> **EXERCISE GOAL**: Return the complete listing without omission.

RECORDS PROVIDED START

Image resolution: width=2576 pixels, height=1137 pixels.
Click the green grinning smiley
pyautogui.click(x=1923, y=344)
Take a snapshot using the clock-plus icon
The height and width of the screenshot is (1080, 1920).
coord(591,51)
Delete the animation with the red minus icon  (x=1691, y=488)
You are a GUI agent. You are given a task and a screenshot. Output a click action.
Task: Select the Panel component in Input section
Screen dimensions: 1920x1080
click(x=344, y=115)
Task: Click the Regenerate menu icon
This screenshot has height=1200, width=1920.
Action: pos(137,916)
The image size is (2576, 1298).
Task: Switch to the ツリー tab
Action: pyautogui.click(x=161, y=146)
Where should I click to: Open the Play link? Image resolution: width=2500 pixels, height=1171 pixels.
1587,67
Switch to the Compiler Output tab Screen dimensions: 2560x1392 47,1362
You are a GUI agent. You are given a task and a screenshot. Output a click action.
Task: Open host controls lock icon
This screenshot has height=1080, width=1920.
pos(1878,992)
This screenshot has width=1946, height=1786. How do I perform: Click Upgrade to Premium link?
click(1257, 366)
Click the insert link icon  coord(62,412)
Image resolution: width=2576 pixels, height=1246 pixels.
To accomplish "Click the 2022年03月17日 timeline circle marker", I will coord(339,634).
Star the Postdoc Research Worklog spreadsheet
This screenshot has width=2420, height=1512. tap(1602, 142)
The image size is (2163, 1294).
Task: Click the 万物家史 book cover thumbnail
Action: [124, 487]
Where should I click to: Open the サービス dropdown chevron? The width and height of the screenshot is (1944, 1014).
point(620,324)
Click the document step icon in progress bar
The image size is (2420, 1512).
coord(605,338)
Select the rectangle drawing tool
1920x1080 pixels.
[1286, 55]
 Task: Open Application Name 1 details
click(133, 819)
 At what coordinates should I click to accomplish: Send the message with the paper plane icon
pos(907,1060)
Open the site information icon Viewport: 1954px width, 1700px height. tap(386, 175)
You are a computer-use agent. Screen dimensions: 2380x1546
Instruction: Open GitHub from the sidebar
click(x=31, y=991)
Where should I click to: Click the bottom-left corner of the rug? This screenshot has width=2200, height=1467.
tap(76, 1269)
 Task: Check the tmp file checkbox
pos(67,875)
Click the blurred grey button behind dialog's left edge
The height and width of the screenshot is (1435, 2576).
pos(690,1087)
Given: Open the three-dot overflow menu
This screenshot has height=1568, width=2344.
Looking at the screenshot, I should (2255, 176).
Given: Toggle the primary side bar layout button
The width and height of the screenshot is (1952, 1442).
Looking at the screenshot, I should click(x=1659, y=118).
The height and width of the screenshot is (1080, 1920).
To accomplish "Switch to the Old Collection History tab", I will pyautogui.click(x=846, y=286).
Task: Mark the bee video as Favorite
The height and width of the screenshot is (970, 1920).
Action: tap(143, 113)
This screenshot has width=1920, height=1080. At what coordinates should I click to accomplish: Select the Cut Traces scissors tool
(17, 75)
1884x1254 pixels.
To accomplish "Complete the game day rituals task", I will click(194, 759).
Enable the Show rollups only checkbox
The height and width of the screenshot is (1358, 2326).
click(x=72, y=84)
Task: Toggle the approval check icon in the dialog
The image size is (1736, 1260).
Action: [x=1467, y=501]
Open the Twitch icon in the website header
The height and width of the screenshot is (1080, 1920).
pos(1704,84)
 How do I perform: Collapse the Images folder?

RECORDS PROVIDED END

> **WRITTEN RESPONSE**:
Image resolution: width=2576 pixels, height=1137 pixels.
Click the green grinning smiley
pyautogui.click(x=1923, y=344)
Take a snapshot using the clock-plus icon
The height and width of the screenshot is (1080, 1920).
coord(591,51)
Delete the animation with the red minus icon  (x=1691, y=488)
You are a GUI agent. You are given a task and a screenshot. Output a click action.
Task: Select the Panel component in Input section
Screen dimensions: 1920x1080
click(x=344, y=115)
Task: Click the Regenerate menu icon
This screenshot has height=1200, width=1920.
Action: pos(137,916)
The image size is (2576, 1298).
Task: Switch to the ツリー tab
Action: pyautogui.click(x=161, y=146)
Where should I click to: Open the Play link? Image resolution: width=2500 pixels, height=1171 pixels.
1587,67
Switch to the Compiler Output tab Screen dimensions: 2560x1392 47,1362
You are a GUI agent. You are given a task and a screenshot. Output a click action.
Task: Open host controls lock icon
This screenshot has height=1080, width=1920.
pos(1878,992)
This screenshot has width=1946, height=1786. How do I perform: Click Upgrade to Premium link?
click(1257, 366)
Click the insert link icon  coord(62,412)
Image resolution: width=2576 pixels, height=1246 pixels.
To accomplish "Click the 2022年03月17日 timeline circle marker", I will coord(339,634).
Star the Postdoc Research Worklog spreadsheet
This screenshot has width=2420, height=1512. tap(1602, 142)
The image size is (2163, 1294).
Task: Click the 万物家史 book cover thumbnail
Action: [124, 487]
Where should I click to: Open the サービス dropdown chevron? The width and height of the screenshot is (1944, 1014).
point(620,324)
Click the document step icon in progress bar
The image size is (2420, 1512).
coord(605,338)
Select the rectangle drawing tool
1920x1080 pixels.
[1286, 55]
 Task: Open Application Name 1 details
click(133, 819)
 At what coordinates should I click to accomplish: Send the message with the paper plane icon
pos(907,1060)
Open the site information icon Viewport: 1954px width, 1700px height. tap(386, 175)
You are a computer-use agent. Screen dimensions: 2380x1546
Instruction: Open GitHub from the sidebar
click(x=31, y=991)
Where should I click to: Click the bottom-left corner of the rug? This screenshot has width=2200, height=1467.
tap(76, 1269)
 Task: Check the tmp file checkbox
pos(67,875)
Click the blurred grey button behind dialog's left edge
The height and width of the screenshot is (1435, 2576).
pos(690,1087)
Given: Open the three-dot overflow menu
This screenshot has height=1568, width=2344.
Looking at the screenshot, I should (2255, 176).
Given: Toggle the primary side bar layout button
The width and height of the screenshot is (1952, 1442).
Looking at the screenshot, I should click(x=1659, y=118).
The height and width of the screenshot is (1080, 1920).
To accomplish "Switch to the Old Collection History tab", I will pyautogui.click(x=846, y=286).
Task: Mark the bee video as Favorite
The height and width of the screenshot is (970, 1920).
Action: tap(143, 113)
This screenshot has width=1920, height=1080. At what coordinates should I click to accomplish: Select the Cut Traces scissors tool
(17, 75)
1884x1254 pixels.
To accomplish "Complete the game day rituals task", I will click(194, 759).
Enable the Show rollups only checkbox
The height and width of the screenshot is (1358, 2326).
click(x=72, y=84)
Task: Toggle the approval check icon in the dialog
The image size is (1736, 1260).
Action: [x=1467, y=501]
Open the Twitch icon in the website header
The height and width of the screenshot is (1080, 1920).
pos(1704,84)
 How do I perform: Collapse the Images folder?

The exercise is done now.